The proposed amendment to the current lawsuit, the second of two, was filed in late October with the Orange County Superior Court on behalf of Barbara Joan McKnight, who continues to teach science at the high school. The judge is scheduled to decide the matter on Jan. 17, a month before McKnight’s suit is set for a jury trial.

The first lawsuit, ruled on last summer, contested the district’s action and alleged that McKnight should not have received an unprofessional conduct notice for an incident in December 2010. But Orange County Superior Court Judge Andrew Banks stated that McKnight’s defense did not present enough evidence to prove that the notice in her personnel file should be removed.

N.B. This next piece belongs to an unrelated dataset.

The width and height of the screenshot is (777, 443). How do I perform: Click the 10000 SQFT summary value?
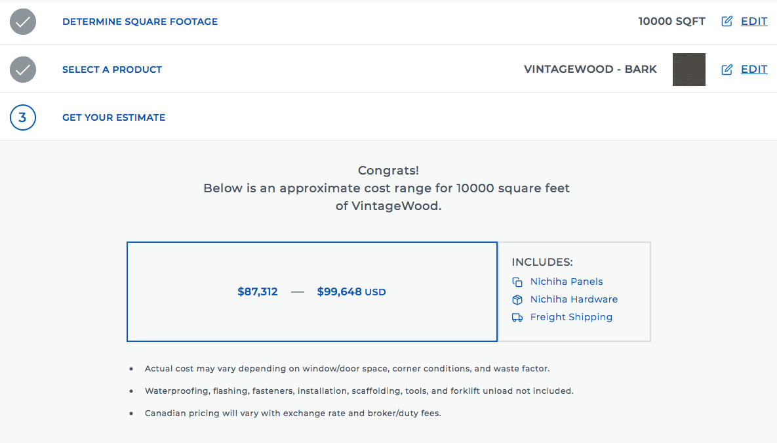click(671, 22)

James Guziak of Anaheim Hills, McKnight’s attorney, said this week that the defamation motion is based on testimony concerning an unprofessional conduct notice issued McKnight.  The attorney claims the testimony describes a former principal telling other employees that McKnight was seen drinking in the parking lot and, when confronted, became aggressive and was sent home.  Guziak claims none of that is true.  “We said, ‘That’s defamation and we want that added to the lawsuit,’” he said Wednesday.

The district’s lawyers seemed unmoved by the new motion. “It’s all based on the same set of facts that happened in December of 2010, so that hasn’t changed,” said Cynthia Kole, an attorney assisting the district’s counsel, Daniel Spradlin of Woodruff, Spradlin and Smart of Costa Mesa.  “There isn’t like new facts that have suddenly come up.”

Kole claims that the closer the case gets to trial, the less likely a judge would agree to amend the complaint.

The district’s attorneys have requested that the case be dismissed but the court decided there were enough issues on both sides to warrant a jury trial, which is scheduled for late February, 2014.

Guziak said the judge’s earlier ruling does not reflect on his intended argument to refute the allegation that McKnight was intoxicated and deserved a professional reprimand.  Guziak said the judge had to find that the unprofessional conduct notice was issued in bad faith or as an abuse of discretion.  Guziak said that standard is difficult to prove.

Kole likened the court’s ruling that allowed the unprofessional conduct notice to remain in McKnight’s file to a reporter quoting someone who later didn’t like what they said or thought it would make others think badly of them.

“With defamation,” she said, “truth is always the defense. The law doesn’t recognize the harm when a reporter is writing the truth or when an employer is acting properly and issues some sort of discipline.”